Nozzle Wetting and Instabilities During Droplet Formation of Molten Nylon Materials in an Inkjet Printhead

Abstract

Inkjet technology can offer exciting benefits in new additive manufacturing processes, including deposition of multiple materials. This in turn requires high reliability in terms of droplet formation consistency and placement accuracy. This paper presents research into such requirements during a research where drop-on-drop deposition of two reactive molten mixtures of caprolactam is used to print nylon 6. Using an inkjet system based on a graphics industry printhead, reliable jetting of the nylon materials through an array of nozzles has been established and as the subject of this paper, droplet formation instabilities (abnormalities in consistent formation of droplets train) initiated by the process conditions were investigated using high speed imaging.
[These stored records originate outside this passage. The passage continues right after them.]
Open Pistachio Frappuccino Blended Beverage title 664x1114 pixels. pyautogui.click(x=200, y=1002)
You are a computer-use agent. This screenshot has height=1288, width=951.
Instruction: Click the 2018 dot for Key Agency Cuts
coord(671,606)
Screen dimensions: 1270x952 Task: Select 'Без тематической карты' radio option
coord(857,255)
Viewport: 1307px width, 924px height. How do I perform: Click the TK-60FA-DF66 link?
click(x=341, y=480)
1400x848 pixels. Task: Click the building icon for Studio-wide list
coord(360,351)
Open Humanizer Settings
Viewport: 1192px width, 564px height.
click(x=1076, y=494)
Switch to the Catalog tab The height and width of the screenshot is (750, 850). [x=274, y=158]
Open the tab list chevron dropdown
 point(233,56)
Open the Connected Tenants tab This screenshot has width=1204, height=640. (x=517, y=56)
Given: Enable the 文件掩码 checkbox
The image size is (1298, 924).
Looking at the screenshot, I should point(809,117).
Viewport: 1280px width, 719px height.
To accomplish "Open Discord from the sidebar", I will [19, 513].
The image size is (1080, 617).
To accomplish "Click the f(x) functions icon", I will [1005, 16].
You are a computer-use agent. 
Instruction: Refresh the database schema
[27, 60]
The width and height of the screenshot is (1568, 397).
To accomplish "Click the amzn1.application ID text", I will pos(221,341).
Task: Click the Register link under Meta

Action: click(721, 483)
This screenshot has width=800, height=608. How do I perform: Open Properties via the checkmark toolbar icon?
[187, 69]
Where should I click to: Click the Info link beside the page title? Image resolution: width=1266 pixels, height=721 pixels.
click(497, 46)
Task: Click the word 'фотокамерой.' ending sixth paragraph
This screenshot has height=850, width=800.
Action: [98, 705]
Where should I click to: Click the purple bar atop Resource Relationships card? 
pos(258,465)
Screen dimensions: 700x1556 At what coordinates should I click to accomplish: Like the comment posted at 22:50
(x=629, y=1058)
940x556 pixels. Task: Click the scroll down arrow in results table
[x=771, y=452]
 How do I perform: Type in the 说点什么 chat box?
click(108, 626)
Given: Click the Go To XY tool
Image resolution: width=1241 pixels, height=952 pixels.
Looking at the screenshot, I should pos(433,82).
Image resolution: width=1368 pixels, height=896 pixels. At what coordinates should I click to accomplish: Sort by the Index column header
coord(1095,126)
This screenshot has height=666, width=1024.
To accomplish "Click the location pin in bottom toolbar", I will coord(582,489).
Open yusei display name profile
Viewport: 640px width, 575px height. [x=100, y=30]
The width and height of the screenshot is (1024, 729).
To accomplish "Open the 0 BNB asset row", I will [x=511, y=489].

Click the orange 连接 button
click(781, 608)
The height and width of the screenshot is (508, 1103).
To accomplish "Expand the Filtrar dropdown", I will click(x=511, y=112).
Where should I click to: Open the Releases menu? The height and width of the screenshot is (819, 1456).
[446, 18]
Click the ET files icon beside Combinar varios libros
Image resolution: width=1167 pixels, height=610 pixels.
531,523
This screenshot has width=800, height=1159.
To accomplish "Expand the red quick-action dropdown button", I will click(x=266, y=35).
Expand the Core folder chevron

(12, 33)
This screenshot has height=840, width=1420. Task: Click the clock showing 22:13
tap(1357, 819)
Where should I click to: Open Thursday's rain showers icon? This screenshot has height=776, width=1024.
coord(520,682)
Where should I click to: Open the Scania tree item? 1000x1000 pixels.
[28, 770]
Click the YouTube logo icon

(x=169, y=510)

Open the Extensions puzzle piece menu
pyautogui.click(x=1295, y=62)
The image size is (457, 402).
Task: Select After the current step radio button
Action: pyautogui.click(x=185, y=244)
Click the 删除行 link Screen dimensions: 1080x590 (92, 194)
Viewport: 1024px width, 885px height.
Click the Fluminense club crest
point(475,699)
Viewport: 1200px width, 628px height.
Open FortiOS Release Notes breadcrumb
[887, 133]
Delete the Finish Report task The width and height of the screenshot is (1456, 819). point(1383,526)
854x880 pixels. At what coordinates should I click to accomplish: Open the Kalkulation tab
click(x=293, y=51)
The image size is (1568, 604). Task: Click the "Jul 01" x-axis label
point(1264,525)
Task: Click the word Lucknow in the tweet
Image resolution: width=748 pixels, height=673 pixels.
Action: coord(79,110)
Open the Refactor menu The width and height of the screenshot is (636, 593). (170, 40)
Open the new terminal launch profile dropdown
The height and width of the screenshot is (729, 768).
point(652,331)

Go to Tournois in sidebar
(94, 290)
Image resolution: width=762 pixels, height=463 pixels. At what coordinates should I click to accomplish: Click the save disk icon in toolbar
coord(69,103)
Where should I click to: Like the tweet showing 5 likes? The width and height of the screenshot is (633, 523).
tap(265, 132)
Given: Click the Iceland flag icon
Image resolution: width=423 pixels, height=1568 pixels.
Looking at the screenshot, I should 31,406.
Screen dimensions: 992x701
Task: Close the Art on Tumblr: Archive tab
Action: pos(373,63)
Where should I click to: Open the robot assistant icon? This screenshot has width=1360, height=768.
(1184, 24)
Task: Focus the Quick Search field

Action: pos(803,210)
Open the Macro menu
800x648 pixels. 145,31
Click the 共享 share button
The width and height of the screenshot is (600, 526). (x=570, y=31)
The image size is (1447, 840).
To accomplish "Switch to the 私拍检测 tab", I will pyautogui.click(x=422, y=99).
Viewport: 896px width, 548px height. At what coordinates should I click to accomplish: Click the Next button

With image analysis, nozzle wetting around the actuating nozzle and the droplets train trajectory error were studied. High speed imaging revealed that the nozzle wetting decreased with increasing jetting frequency. Asymmetric development of the wetting area was observed in two situations: (1) when contamination existed near to the actuating nozzle and (2) when air motion changed the trajectory of low kinetic energy droplets formed by low jetting voltages. In both, separation of the droplet tail was observed to occur toward the asymmetric side of the wetting area. The droplet instability behavior initiated by asymmetric nozzle wetting and air motion were understood. For a reliable droplet placement, use of a uniformly wet nozzle plate and higher jetting voltages were recommended to avoid trajectory errors and jet failures as seen in this paper.